Earlier this month, the Microsoft-backed company unveiled the fourth iteration of ChatGPT, which has wowed users with its vast range of applications, from engaging users in human-like conversation to composing songs and summarizing lengthy documents.
In light of this latest development, Elon Musk and a group of AI experts and industry executives are calling for a six-month pause in developing systems more powerful than ChatGPT-4, in an open letter citing potential risks to society and humanity.
The signatories, more than 2,200 so far, called for a pause on advanced AI development until shared safety protocols for such designs were developed, implemented and audited by independent experts. They also called on developers to work with policymakers on governance and regulatory authorities.
But Wendy Wong, a political scientist at University of British Columbia Okanagan campus who specializes in AI and human rights, argues that a six-month pause isn’t long enough to make those calls happen.
The six-month pause, you argue, is not enough. Could you explain why?
When I saw that there had been this letter, my first reaction was positive — I felt like it’s good that these folks making AI recognizing AI is causing harm, and maybe we should take a break before we break our social and political institutions even further.
But then I looked at the list of signatories, and I looked at what they want us to do in these six months. Some of the things they want us to do in six months is to develop regulatory authorities to govern AI, which if we could do something like that in six months, I don’t think we’d be here.
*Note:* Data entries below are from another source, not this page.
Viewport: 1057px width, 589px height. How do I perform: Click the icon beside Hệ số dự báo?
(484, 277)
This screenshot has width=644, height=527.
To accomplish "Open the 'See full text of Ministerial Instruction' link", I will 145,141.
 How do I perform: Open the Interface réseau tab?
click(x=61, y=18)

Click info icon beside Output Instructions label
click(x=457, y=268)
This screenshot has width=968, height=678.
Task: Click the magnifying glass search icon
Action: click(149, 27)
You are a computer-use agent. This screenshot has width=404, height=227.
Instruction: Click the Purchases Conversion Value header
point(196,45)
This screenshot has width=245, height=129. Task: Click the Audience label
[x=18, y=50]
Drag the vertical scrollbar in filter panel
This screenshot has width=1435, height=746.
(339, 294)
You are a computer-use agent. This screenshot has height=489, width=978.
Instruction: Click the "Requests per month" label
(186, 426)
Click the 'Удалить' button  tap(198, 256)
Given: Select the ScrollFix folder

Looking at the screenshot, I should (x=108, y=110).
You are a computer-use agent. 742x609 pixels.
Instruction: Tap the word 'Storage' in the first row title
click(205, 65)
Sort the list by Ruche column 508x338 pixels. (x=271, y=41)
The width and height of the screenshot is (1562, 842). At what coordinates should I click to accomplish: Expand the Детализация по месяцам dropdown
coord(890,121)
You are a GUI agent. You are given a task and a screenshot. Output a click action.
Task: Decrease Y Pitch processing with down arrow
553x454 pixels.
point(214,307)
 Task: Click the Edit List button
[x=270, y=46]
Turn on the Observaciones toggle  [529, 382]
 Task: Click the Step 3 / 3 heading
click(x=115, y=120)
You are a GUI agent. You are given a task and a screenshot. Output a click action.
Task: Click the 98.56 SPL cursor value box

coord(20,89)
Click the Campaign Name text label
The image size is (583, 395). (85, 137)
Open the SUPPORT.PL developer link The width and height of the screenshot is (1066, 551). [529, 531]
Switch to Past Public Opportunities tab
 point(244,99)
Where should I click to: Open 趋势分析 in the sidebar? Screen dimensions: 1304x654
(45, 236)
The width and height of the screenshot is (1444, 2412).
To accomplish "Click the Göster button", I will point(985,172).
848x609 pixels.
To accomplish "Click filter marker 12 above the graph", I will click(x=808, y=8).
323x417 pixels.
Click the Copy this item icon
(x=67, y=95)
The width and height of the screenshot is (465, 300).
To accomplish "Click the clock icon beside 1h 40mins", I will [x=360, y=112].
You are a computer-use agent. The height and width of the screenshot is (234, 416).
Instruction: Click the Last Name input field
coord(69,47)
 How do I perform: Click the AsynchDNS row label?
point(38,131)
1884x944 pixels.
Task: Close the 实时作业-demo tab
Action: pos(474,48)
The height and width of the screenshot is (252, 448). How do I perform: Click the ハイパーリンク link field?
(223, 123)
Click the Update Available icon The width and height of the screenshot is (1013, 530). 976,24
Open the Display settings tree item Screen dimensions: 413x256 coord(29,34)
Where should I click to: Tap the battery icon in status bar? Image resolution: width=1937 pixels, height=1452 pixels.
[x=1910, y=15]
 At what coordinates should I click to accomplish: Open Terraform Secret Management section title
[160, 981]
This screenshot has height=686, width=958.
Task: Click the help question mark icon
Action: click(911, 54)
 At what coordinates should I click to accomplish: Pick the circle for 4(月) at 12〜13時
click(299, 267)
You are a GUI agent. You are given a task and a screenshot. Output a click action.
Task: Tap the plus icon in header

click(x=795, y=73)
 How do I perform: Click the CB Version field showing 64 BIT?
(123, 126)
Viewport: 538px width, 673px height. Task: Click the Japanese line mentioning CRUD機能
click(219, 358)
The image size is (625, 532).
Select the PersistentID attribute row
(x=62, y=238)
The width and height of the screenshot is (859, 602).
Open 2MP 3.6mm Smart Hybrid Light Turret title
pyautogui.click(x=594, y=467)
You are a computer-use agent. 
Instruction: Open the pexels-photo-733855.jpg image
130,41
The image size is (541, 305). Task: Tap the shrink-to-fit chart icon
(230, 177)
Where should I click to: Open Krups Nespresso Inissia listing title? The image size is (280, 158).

I’m also thinking if they are giving us such short timelines to develop auditing and certification, or to create well-resourced institutions to cope with economic and political disruption, what can we do right in response?
Your specialty is AI and human rights. Can you explain how you’d like human rights to fit into this conversation about what is essentially a robot?
What’s really important is acknowledging and recognizing explicitly how AI is changing the human experience in fundamental ways.
We’ve done that a little bit here and there, but we can’t really move forward on thinking about how to govern emerging technologies like AI without thinking about the values embedded in human rights.
Why I think that’s important is linked to the idea that AI is really affecting human experience, so human rights are really appropriate — some of the core values to human rights, such as autonomy or dignity, equality and community, are all things being disrupted by AI.
What do we need to build all these architectures of human rights?
If you look at the statement they released, it’s almost as though robots will take over and eclipse humanity, and I just don’t believe that the technology has that potential.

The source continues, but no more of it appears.